[Task to carry out]:
What you give must be the lines from the one containing "The image size is (710, 399)." through the last line of the listing below, exactly, with nothing else and no pictures.

[Material shown]:

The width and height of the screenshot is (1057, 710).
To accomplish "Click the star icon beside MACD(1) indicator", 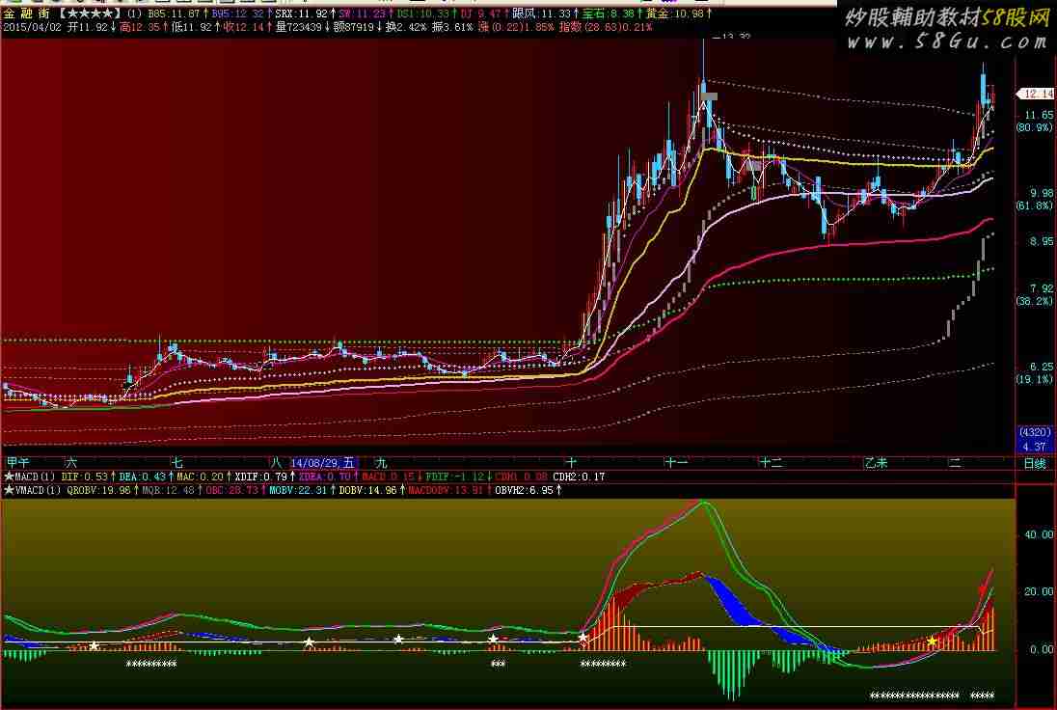I will coord(9,477).
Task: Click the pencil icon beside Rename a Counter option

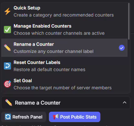Action: click(x=7, y=48)
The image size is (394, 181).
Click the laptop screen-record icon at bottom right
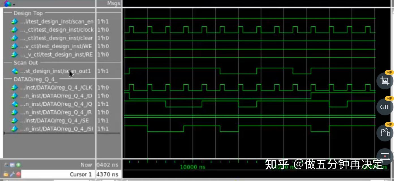tap(384, 156)
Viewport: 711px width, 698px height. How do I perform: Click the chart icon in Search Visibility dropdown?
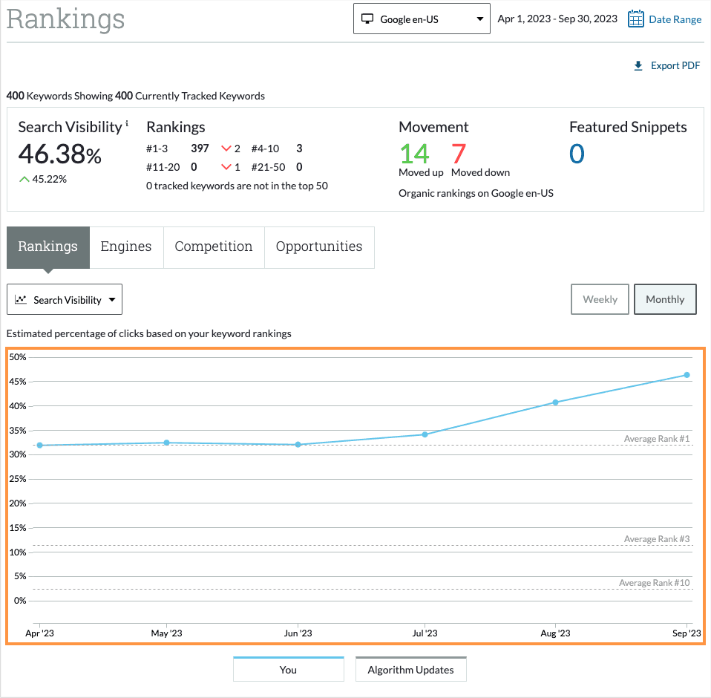point(21,300)
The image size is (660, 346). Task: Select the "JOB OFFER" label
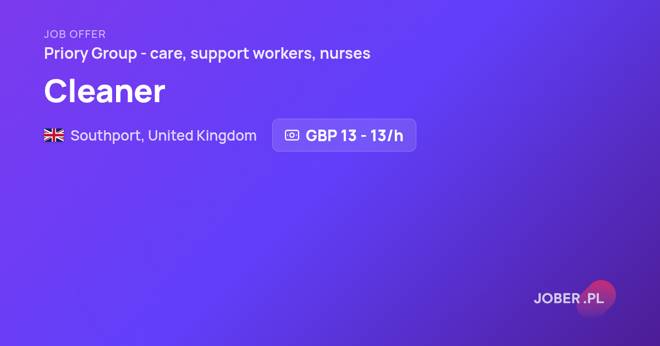click(x=75, y=35)
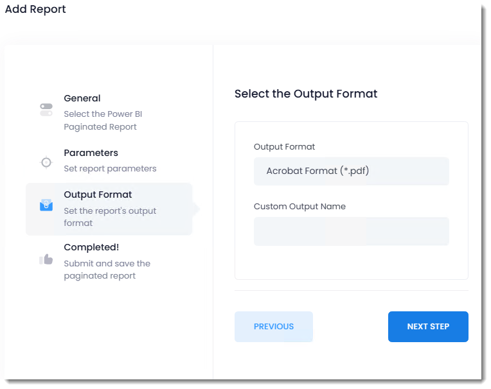Screen dimensions: 491x389
Task: Click "Submit and save the paginated report" text
Action: pos(107,270)
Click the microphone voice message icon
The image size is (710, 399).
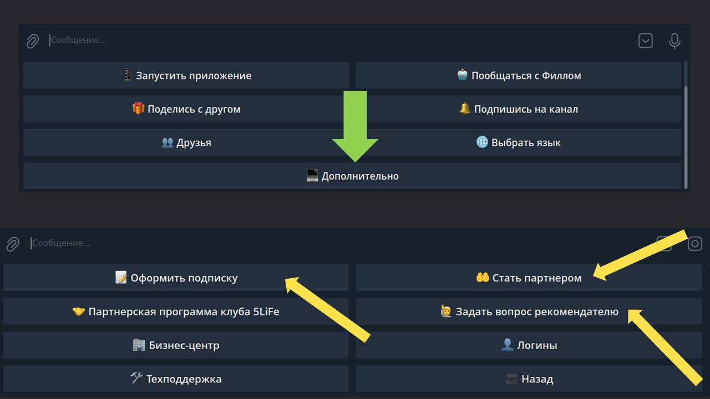tap(675, 41)
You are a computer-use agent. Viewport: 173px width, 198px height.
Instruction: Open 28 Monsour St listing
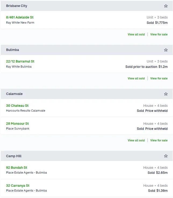pos(17,123)
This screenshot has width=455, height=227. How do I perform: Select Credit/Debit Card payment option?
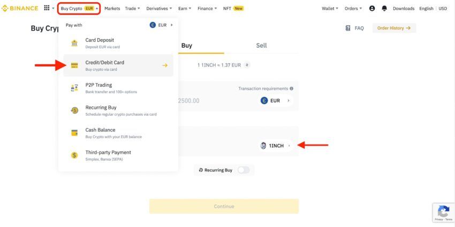coord(118,66)
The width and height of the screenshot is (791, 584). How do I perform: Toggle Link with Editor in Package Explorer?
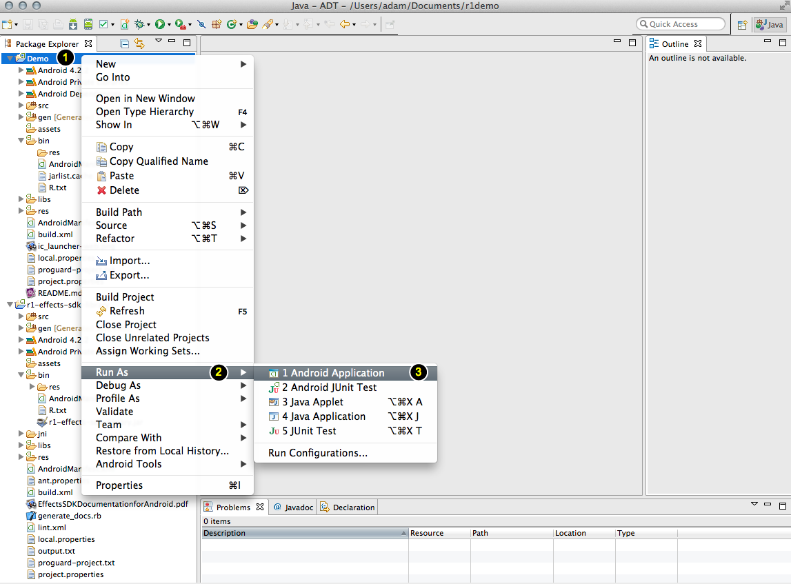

[Reply to the exercise]:
The image size is (710, 399).
tap(675, 41)
You are a computer-use agent. Viewport: 173px width, 198px height.
Instruction: Open 28 Monsour St listing
pos(17,123)
This screenshot has width=455, height=227. How do I perform: Select Credit/Debit Card payment option?
coord(118,66)
The width and height of the screenshot is (791, 584). How do I perform: Toggle Link with Editor in Package Explorer?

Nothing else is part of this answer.